Not long ago, I rediscovered my journal. I can't say that I ever really left it, but I was definitely peripatetic. What a great word! Peripatetic means traveling from place to place, especially working in various places for relatively short periods of time. Well, I travel all right, but for a number of years, my journal stayed home.
In a recent art class, the teacher emphasized the value of writing in order to process ideas about artwork. "I know, I know," I thought to myself. I say the same thing to the art therapy groups I facilitate; "journaling is an excellent way to process grief."
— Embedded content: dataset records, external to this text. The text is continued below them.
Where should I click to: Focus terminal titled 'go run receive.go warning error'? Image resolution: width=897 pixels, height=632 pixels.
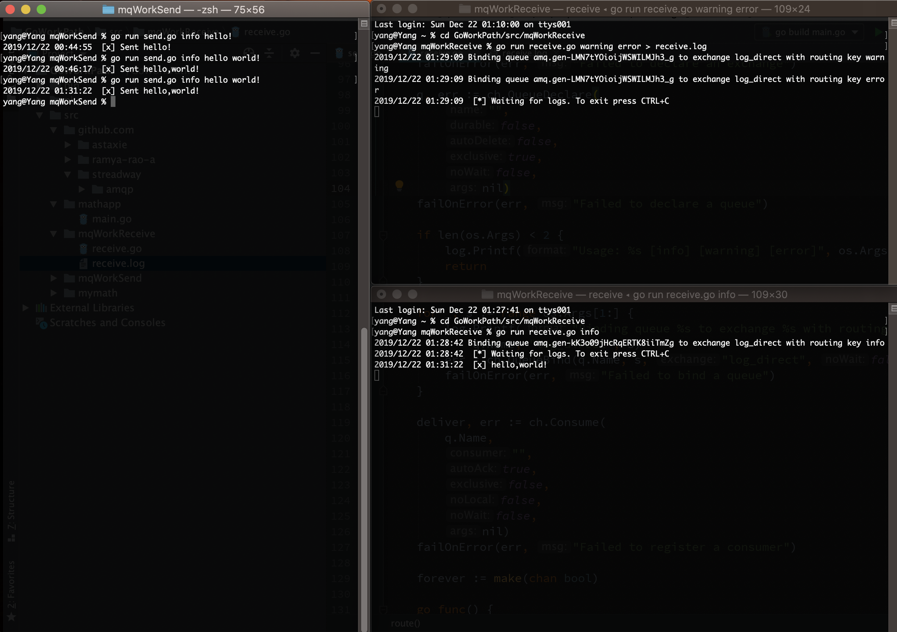click(641, 9)
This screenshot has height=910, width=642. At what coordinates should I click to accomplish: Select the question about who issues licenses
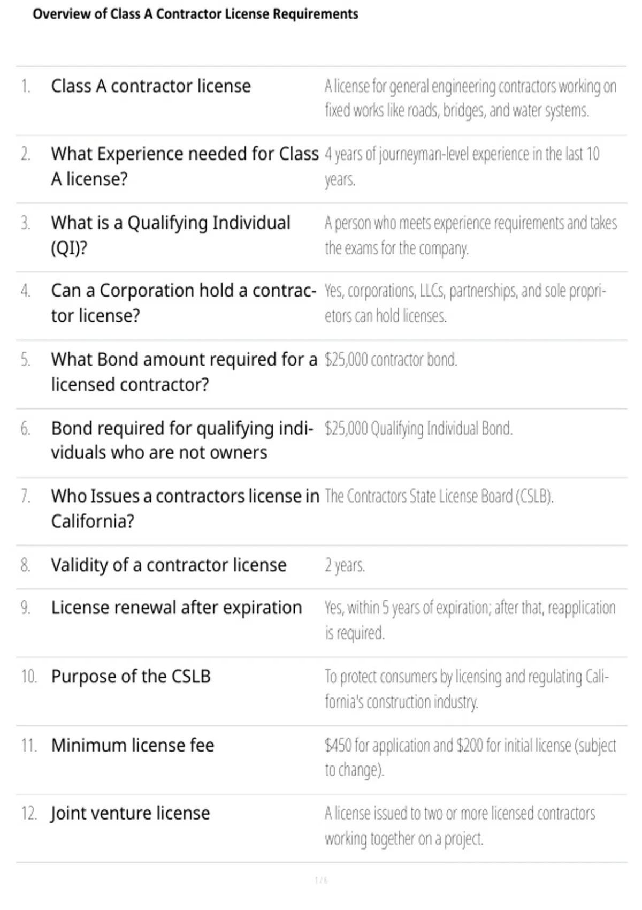pos(185,508)
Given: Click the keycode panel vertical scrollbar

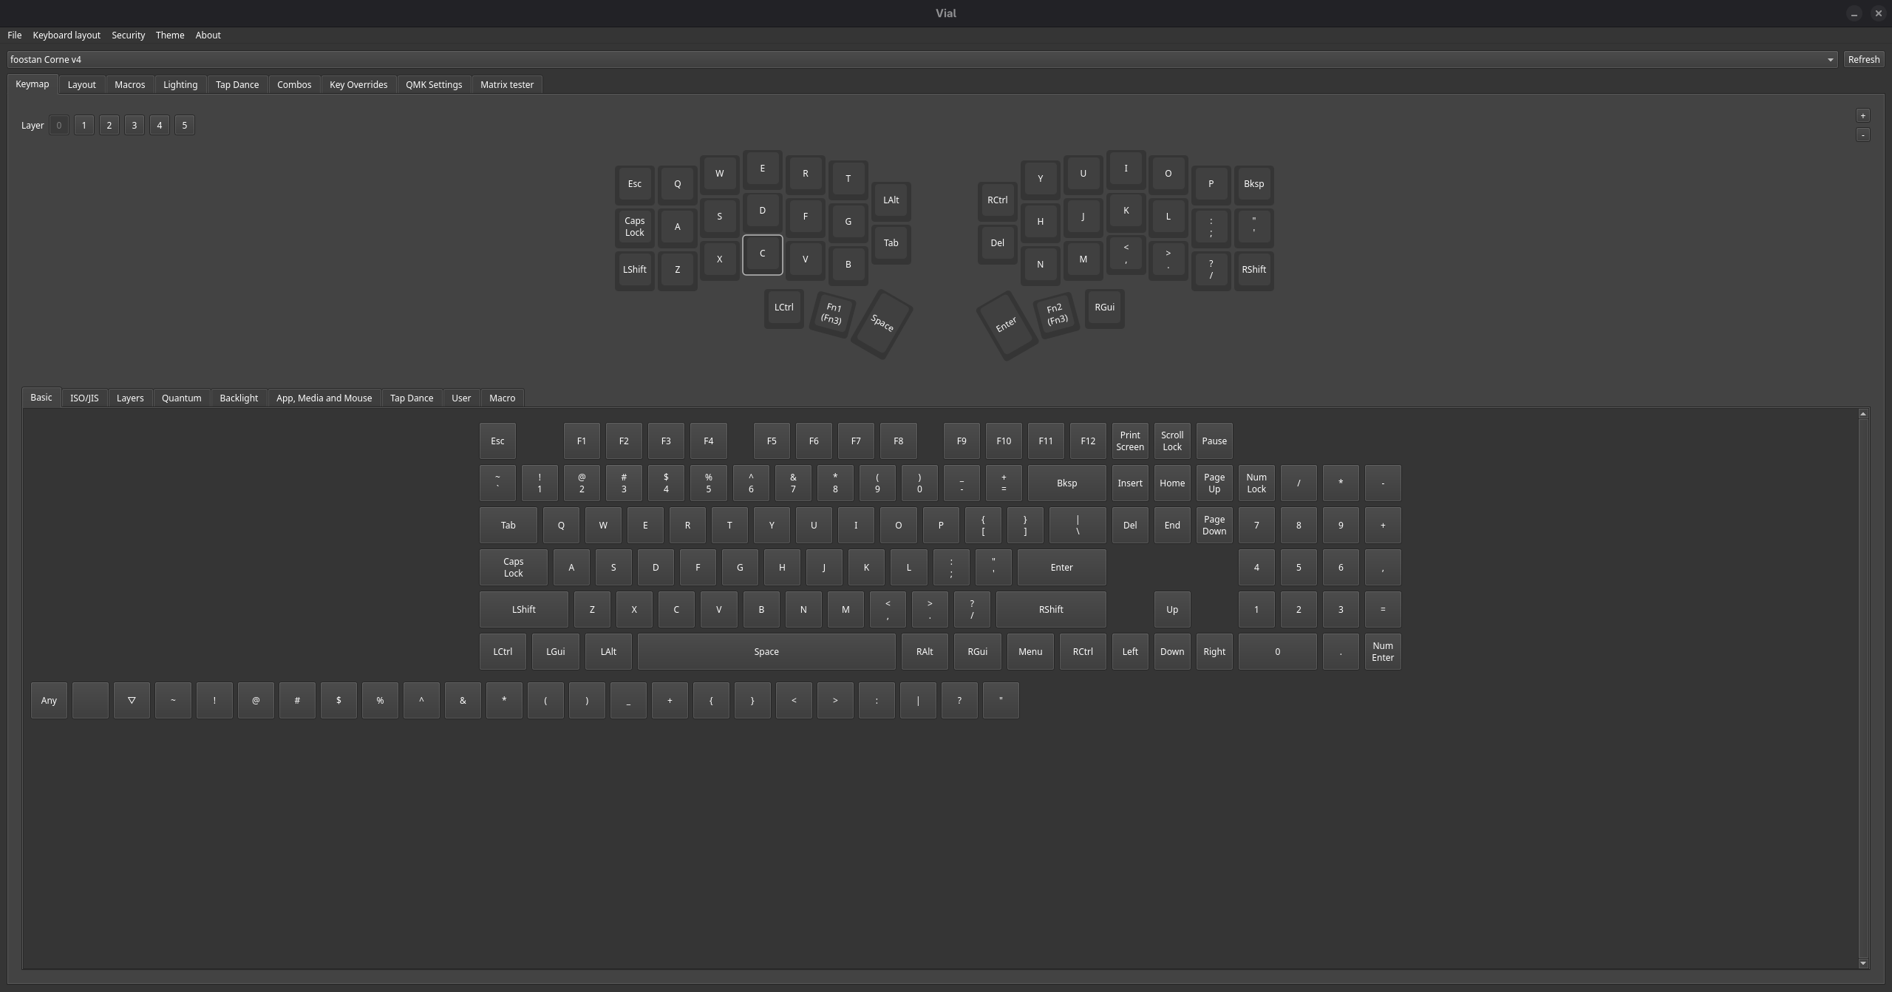Looking at the screenshot, I should (x=1862, y=687).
Upon hearing this truth again, I felt resistance. "I process what I'm working on in the studio as I walk back and forth along the corridors of the hospital. It's a great place to sort out ideas," I thought.
The thing is, whenever I feel resistance, I know there might be something good and juicy hiding behind my resistance.
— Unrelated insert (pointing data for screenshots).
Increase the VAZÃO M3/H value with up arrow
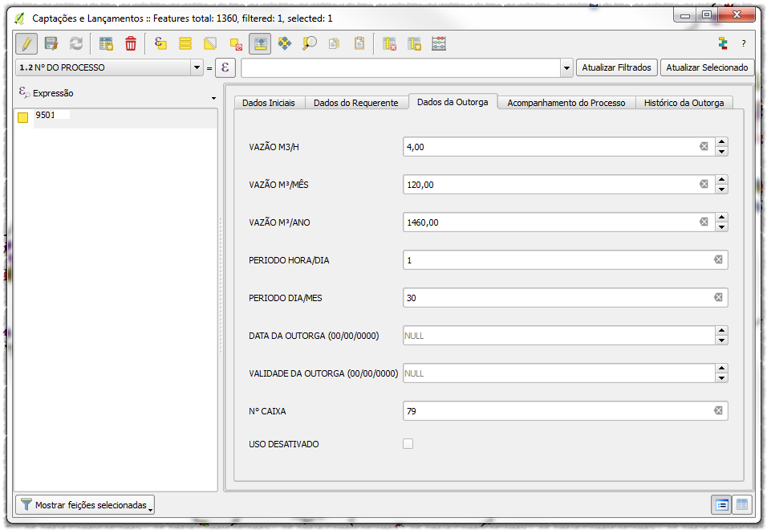767x530 pixels. [x=721, y=142]
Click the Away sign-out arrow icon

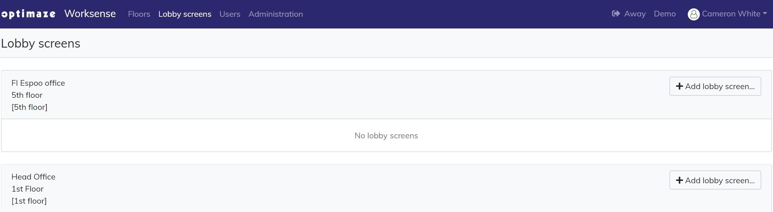pos(616,14)
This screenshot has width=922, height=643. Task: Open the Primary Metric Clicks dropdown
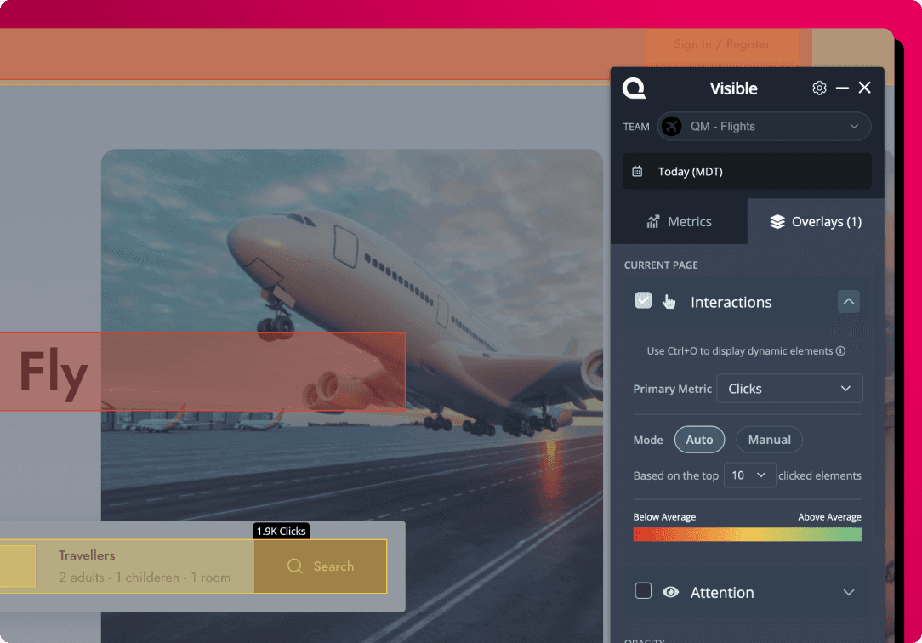click(x=789, y=389)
I began journaling at age 16 in a poetry class, and I took to it as a tool of comfort during the storms of late adolescence--then the trials of graduate school--then the late nights of early motherhood. Later, as the kids got older, the kind of non-stop thinking it took to keep them on track and still do my artwork didn't leave a lot of time for writing.
But the yearning to journal never left. I needed to find my way past, through, around my resistance. Recently, on the Jewish holiday of Shavuot, I saw my opportunity.
In her excellent blog, Rabbi Yael Levi says of Shavuot: "The journey began with Passover and the acknowledgment of our narrow places—the habits of mind, body and spirit that kept us bound and unable to move forward into our lives. Passover implored us to imagine a leap into the unknown, to find the willingness to leave behind what had enslaved us.
This journey continued into the Counting of the Omer. For 49 days we counted each day calling forth the healing and discovery that comes through awareness...How do we live from the experiences of this time?
As Shavuot ends... we are urged to take on practices that will keep the fire burning. So we listen and wonder: What is a commitment to practice I can make?"
I leapt and decided to write in my journal each day. And I noticed when I did that, things began to fall into place in unexpected ways. For me, thinking by itself cannot produce the multiplicity of solutions needed when I try to solve a problem of imagination, creativity or technique. It is the physical act of writing that enables my brain to connect from one thought to another and from there, to a whole cluster of ideas.
I haven't kept my resolution perfectly--but I've kept it enough. Enough that I now recognize my worn black Moleskine as a friend and confidant. Enough that I now invite my worn, black Moleskine over a cup of tea and a talk.